Se usarmos um tweeter (TD), ou qualquer outro transdutor, ou microfone cerâmico ou de cristal devemos ligá-lo entre C é D, retirando do circuito o capacitor Cl e não necessitando mais de R1.

Observamos neste ponto que não utilizamos filtros para eliminação dos sons audíveis, pois a própria resposta do circuito e a geometria dos sensores faz uma boa eliminação destes. É claro que, se você desejar este tipo de aperfeiçoamento no projeto, pode então intercalá-lo entre Q2 e a base de Q3.

Para o tweeter piezoelétrico da Le-son devemos fazer uma modificação, para que ele funcione como microfone ultrassônico. Precisamos abrir sua parte posterior e retirar o pequeno transformador do seu interior, ou simplesmente desligá-lo, fazendo a conexão direta ao transdutor piezoelétrico.

As curvas mostradas na figura 6 indicam a sensibilidade que obtivemos com um microfone de eletreto e o tweeter em questão.

 


 

 

 

Para ligação do fone deve ser usado um jaque apropriado e para as pilhas um suporte. Todo o conjunto cabe numa caixa Patola que eventualmente poderá ser fixada num tripé do tipo usado em máquinas fotográficas. Pará maior diretividade do sistema o microfone pode ser instalado num refletor. Para o caso do tweeter, sua pequena corneta elimina essa necessidade.

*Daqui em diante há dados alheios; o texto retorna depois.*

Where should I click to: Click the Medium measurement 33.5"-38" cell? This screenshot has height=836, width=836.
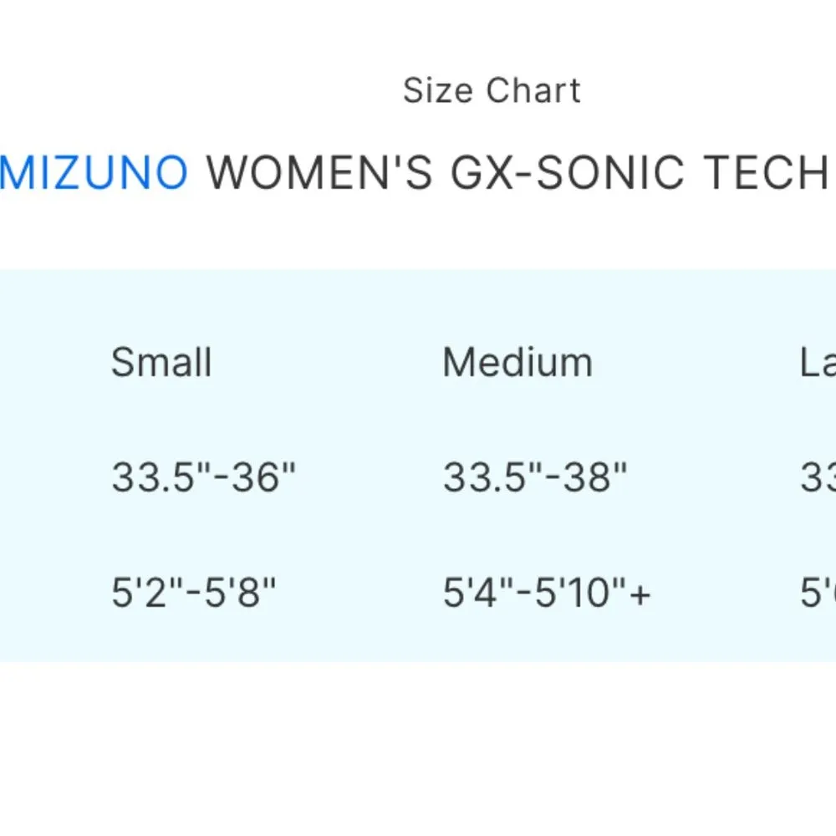pyautogui.click(x=535, y=477)
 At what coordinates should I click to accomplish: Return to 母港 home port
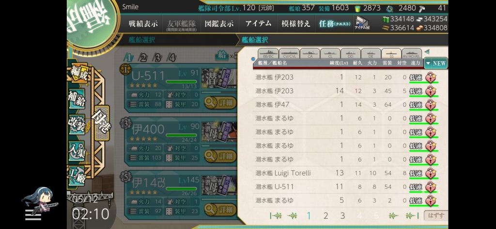101,123
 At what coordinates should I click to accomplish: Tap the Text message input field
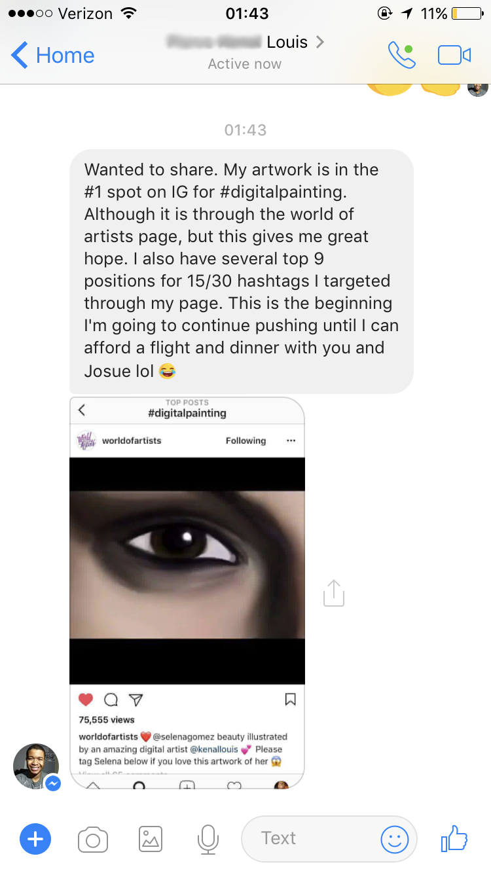click(x=329, y=839)
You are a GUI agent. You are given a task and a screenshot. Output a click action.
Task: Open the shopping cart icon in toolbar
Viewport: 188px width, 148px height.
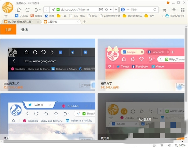(x=164, y=10)
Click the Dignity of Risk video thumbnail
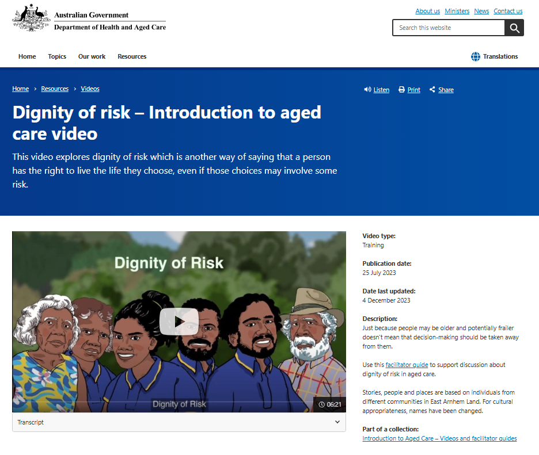 pos(179,322)
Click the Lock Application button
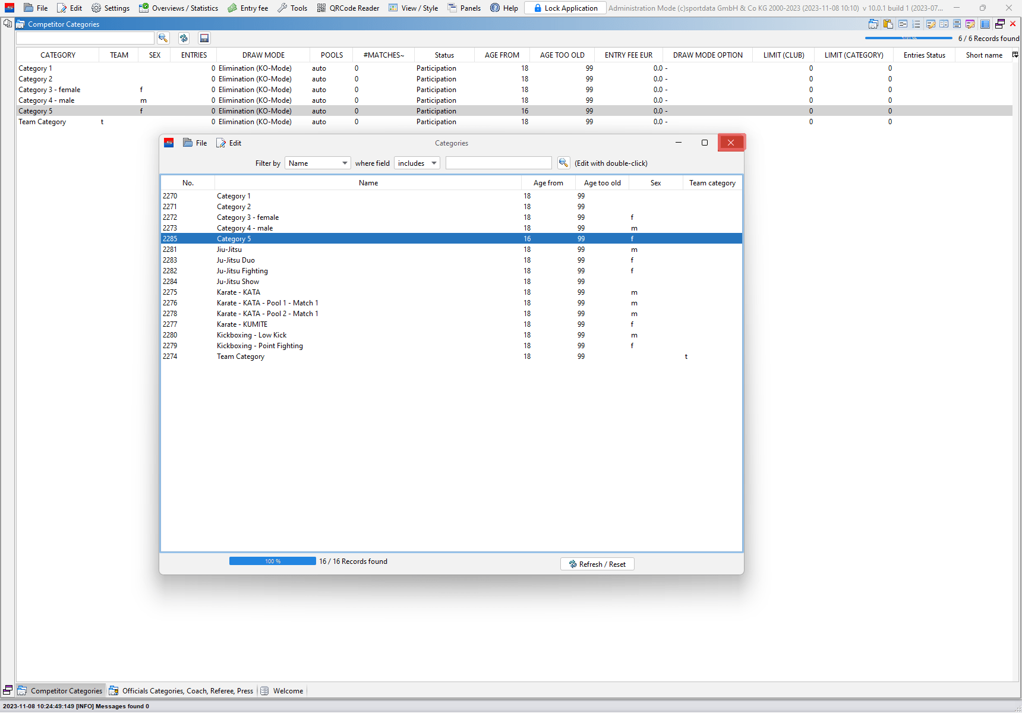 pos(565,8)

O integrado deve ser instalado em soquete e o VU-meter comum de 200 µA tem a ligação conforme mostra a figura 7.

 


 

 

 

PROVA E USO

Para facilitar, damos no próprio diagrama as tensões contínuas que foram encontradas no protótipo na ausência de sinal de entrada (sem som). Essas tensões foram medidas corda ajuda de um multímetro ICEL de 10 000 ohms por volta na escala de 0-5V. Pequenas variações são admitidas em função da tolerância dos componentes.

Terminada a montagem basta ligar um fone à saída (fone de baixa impedância, tipo walkman) e acionar S1.

Estale os dedos ou então mexa em uns componentes diante do microfone, para produzir ruídos. Você ouvirá claramente esses ruídos, mas de forma diferente, pois sua frequência estará dividida e haverá novas componentes ultrassônicas.

Aproximando o aparelho de sua TV ligada você deverá ouvir o apito do flyback (15 750kHz), pouco acima do limite audível. Nesta edição apresentamos ainda um potente emissor ultrassônico, que alcança além de 25 000Hz, e que permite verificar a sensibilidade deste aparelho.

Se você tiver um frequencímetro e um gerador de áudio teste-os, conforme mostra a fig. 8.

 


 

 

 

Aplicando o sinal num tweeter, diante do microfone, você deve ler a frequência dividida por 10 no frequencímetro. Aplicando o sinal diretamente em C1, você terá a possibilidade de verificar a resposta do circuito, em função de eventuais transdutores que você queira experimentar. Esta resposta se estende para além dos 70kHz. Com a aplicação deste sinal deve haver a reprodução clara de som nos fones.

Comprovado o funcionamento é só sair em busca de novos sons, num universo ainda inexplorado por nós humanos.